Предсмертная судорога искривила губы несчастного, глаза мутнеют. Он выдыхает с последними вздохами:
— Конец… Не будет… ничего…
— Любовь придет к тебе, Даниэль! Любовь будет всегда! Тебя ждут объятия той, которую ты любил. И ты поймешь, что она была создана для тебя. Встретишь ее, и она улыбнется тебе, за руку возьмет, и пойдете вы рядом… Найдете маленький домик, обнесенный высоким забором, и вступите в него, и будете счастливы, потому что, Даниэль, нет ничего выше любви, ей же нет пределов…
А Даниэль уже не слышит, Даниэля нет, только лицо его улыбается.
Смолк восторженный голос Мигеля, но весь подвал все еще наполнен им. Отзвучали слова, но все еще отдается эхо от стен; их страстность клокочет прибоем жаркой крови, водой в котле над огнем, и словно бы запахом серы веет от раскаленных уст.
Бруно с трудом поднял голову, измученным взглядом обвел мертвого соседа и с изумлением поднял глаза на губы Мигеля.

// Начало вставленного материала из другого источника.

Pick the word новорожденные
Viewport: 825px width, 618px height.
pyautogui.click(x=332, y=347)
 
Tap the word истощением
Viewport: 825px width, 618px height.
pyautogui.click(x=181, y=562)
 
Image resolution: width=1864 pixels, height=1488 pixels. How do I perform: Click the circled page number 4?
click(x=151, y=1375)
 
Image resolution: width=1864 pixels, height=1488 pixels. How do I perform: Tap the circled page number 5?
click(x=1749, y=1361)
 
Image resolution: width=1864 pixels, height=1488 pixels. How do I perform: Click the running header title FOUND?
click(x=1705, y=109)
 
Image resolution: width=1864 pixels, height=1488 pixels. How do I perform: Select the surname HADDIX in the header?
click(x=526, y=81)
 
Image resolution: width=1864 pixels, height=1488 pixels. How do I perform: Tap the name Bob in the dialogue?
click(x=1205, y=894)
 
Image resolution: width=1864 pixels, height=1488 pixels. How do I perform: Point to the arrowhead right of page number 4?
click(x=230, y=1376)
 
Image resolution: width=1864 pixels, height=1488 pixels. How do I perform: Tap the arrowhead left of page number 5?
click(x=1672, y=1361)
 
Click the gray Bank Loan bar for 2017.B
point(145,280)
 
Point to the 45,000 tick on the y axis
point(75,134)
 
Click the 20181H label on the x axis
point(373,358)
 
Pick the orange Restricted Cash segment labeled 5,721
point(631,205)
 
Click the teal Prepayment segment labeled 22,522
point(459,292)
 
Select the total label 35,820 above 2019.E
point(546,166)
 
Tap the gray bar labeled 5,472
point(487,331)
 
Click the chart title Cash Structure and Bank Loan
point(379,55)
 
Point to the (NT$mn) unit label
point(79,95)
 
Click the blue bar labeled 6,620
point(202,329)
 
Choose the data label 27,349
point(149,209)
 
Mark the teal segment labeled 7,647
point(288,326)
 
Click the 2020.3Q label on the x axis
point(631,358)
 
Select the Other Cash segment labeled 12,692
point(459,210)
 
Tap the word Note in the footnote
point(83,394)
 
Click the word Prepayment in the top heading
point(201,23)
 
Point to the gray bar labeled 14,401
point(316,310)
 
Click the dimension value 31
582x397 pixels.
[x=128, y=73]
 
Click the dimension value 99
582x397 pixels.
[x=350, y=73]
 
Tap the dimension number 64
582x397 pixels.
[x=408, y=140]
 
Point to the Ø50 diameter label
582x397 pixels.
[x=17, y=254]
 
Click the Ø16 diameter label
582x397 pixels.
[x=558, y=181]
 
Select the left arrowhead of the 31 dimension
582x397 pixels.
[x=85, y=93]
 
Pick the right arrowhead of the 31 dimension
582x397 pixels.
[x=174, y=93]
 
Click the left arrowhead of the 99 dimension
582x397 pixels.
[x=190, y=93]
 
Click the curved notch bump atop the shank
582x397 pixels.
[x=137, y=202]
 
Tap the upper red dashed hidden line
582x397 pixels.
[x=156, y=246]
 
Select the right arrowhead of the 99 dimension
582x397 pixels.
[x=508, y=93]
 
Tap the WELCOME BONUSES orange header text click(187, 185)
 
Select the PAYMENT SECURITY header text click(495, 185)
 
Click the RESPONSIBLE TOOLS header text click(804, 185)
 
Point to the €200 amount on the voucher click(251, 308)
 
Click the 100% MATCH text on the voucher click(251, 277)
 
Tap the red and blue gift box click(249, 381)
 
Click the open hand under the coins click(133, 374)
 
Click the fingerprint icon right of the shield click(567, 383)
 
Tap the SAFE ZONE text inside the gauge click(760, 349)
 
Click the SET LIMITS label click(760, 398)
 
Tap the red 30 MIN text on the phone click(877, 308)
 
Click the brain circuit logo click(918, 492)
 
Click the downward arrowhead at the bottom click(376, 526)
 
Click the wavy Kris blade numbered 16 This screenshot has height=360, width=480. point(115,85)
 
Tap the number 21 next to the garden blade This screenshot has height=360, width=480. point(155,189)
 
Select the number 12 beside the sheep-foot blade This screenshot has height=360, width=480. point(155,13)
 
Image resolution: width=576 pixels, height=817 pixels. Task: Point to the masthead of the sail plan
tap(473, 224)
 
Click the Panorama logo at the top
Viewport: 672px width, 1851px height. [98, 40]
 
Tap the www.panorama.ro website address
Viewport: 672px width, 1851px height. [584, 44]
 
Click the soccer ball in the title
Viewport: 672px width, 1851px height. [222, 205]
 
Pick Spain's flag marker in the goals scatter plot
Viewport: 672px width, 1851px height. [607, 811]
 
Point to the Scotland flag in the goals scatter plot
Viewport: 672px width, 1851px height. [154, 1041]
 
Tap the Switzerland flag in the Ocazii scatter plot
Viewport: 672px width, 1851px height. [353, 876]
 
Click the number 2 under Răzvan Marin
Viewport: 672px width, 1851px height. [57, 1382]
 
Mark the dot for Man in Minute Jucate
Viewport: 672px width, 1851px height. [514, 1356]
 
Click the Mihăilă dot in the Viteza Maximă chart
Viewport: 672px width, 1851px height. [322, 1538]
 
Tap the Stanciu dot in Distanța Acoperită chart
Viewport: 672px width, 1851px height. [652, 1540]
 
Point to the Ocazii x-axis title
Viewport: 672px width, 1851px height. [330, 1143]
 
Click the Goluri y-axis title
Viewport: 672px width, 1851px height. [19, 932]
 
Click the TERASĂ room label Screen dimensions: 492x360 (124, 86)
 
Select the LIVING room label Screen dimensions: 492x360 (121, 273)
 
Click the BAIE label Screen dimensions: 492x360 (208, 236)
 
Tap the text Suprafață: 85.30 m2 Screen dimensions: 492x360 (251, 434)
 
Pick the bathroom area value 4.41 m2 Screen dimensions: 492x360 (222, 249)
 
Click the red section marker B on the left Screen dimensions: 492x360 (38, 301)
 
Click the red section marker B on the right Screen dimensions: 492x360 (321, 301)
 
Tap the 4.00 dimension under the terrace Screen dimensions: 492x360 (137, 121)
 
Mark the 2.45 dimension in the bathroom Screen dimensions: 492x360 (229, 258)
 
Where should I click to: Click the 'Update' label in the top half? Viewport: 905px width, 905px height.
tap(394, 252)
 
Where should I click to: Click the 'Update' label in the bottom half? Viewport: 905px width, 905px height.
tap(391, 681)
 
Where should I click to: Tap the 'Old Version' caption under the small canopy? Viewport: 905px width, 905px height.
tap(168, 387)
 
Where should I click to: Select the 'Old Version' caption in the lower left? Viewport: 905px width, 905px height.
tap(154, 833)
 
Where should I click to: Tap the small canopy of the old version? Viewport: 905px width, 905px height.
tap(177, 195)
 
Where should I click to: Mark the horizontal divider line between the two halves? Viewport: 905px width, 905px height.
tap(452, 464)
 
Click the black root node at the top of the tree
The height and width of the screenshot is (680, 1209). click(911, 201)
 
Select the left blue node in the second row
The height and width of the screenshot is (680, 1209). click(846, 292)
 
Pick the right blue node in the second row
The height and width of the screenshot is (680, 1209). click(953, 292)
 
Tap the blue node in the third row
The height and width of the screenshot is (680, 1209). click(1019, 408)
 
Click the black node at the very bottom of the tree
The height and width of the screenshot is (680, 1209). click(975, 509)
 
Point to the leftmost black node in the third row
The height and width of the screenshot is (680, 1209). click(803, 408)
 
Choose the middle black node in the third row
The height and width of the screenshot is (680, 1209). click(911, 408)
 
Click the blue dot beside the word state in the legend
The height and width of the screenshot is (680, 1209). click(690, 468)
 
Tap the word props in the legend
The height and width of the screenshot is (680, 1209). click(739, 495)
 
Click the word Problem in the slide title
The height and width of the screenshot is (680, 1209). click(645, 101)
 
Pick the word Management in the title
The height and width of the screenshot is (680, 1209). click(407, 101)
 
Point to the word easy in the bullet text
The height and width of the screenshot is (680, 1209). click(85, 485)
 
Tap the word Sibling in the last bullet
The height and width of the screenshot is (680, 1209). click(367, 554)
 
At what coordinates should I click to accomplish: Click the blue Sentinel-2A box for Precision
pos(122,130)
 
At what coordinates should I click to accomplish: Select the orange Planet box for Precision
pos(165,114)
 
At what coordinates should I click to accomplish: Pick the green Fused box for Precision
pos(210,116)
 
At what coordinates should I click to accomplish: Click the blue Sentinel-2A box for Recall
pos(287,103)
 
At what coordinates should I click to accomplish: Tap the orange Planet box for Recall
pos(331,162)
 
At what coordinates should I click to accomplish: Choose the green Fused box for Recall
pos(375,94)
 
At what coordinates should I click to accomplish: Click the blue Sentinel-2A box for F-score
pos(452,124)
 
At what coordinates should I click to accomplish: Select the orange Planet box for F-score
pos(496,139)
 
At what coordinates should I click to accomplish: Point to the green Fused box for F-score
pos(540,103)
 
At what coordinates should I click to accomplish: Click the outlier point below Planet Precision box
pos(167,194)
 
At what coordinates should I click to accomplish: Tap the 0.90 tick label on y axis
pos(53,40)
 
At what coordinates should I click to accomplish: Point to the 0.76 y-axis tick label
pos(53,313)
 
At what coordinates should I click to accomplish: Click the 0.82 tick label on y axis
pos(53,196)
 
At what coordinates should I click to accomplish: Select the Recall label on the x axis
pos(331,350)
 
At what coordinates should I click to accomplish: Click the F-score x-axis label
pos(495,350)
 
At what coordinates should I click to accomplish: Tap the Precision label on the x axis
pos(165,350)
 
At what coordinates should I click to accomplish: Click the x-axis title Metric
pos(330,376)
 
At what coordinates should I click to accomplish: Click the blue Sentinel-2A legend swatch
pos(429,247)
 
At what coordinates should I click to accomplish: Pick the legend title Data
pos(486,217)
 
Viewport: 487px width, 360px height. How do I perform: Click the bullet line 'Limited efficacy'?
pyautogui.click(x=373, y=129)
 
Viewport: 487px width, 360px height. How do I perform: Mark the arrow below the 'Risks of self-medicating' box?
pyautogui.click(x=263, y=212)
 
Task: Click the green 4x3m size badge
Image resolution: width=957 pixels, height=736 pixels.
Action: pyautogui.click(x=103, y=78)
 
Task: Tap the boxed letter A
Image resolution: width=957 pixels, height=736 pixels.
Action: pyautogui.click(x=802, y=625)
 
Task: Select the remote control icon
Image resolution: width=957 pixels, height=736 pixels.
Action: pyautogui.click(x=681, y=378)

Мигель поцеловал умершего в холодеющие губы и выпрямился. И тут встретились его глаза с изумленными глазами Бруно, и вспомнил Мигель, что говорил умирающему. Смысл каждого слова вдруг дошел до него, и Мигель побледнел. Пав на колени, он зарыдал, приникнув щекой к щеке мертвого, который при жизни никогда не знал любви.